# What is needed:
Restate all entries word for word, minus pictures.

>>>>>

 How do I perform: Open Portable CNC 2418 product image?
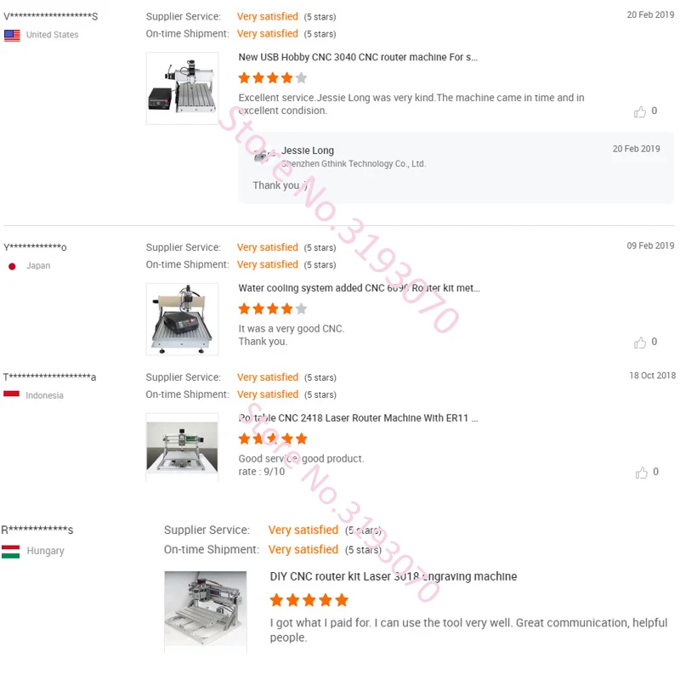coord(182,448)
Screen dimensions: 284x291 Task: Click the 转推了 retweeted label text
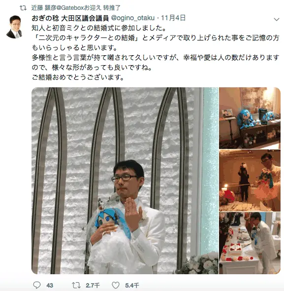click(112, 8)
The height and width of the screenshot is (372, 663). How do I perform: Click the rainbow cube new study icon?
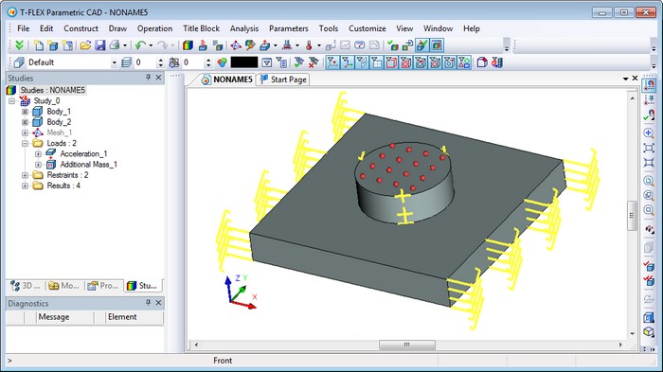coord(188,45)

<<<<<

# Exercise response:
 How do I perform: Open Portable CNC 2418 product image?
coord(182,448)
Screen dimensions: 284x291 Task: Click the 转推了 retweeted label text
click(112, 8)
The height and width of the screenshot is (372, 663). How do I perform: Click the rainbow cube new study icon?
coord(188,45)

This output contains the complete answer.